There was a time when displays did everything by passing around rendering primitives -- lines, rectangles, black and white bitmap pattern tiles. At that time it made a lot of sense to integrate network at the low level because you had to figure out how to send and decode all those drawing primitives over the wire.
Display technology moved on. Displays became rich and complex and colourful, and different applications had very different needs and took on more and more of the rendering task themselves and simply pushed bitmap buffers to the display system. Now the task of the display system was to mediate and manage and request complex bitmap buffers from the various clients.
At this point remote display was a matter of having the client send (potentially compressed) bitmap buffers -- let the clients do their own rendering. This is how most remote display systems written in the last 15 years do it. Indeed, that is how X does it these days for most applications: the applications do their own rendering via GTK or QT and Cairo and X pushes the pixmaps down the wire.

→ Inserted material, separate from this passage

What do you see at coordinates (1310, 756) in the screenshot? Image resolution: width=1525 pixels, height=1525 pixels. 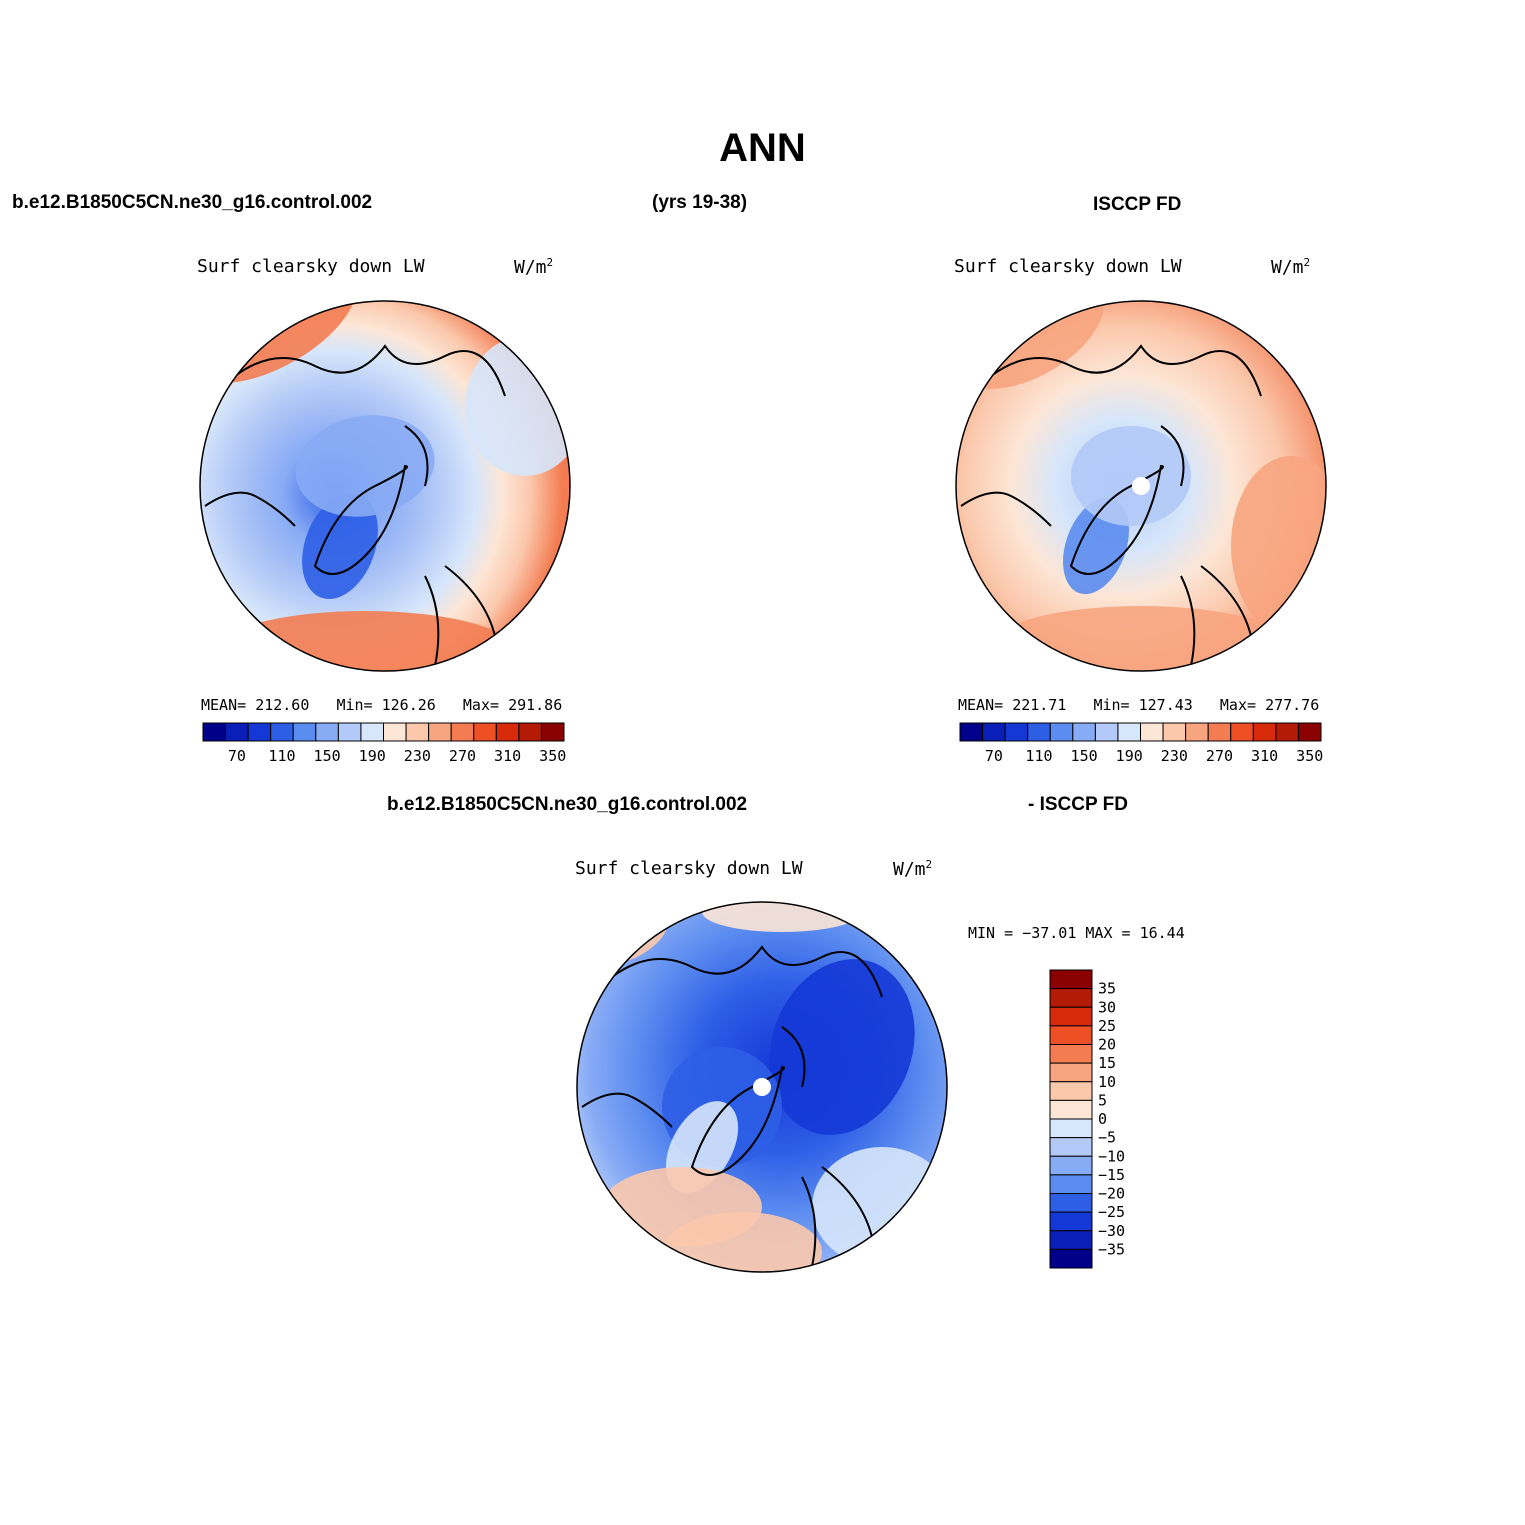 I see `panel2-colorbar-tick-label-7: 350` at bounding box center [1310, 756].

If all you are doing is throwing around bitmap buffers, and the display software is simply mediating and displaying those, then remote display doesn't need a whole lot of thought at the display level -- all it has to do is mediate and display the bitmaps it gets from clients. Now, providing a remoting system to let remote clients get their bitmap buffers to the display when requested ... well that's still a thing that needs to be done, but it the base display software doesn't have to care too much about how that gets done.
Think of it as teasing out the layers in the software. The base layer is pushing pixels to the screen (no matter where the data for those pixels came from, remote or local). That's one job: pixels on screen. Focus on that and do it well. Another job is getting the data that the base layer is going to display to it, and you can worry about remote/local differences in that layer.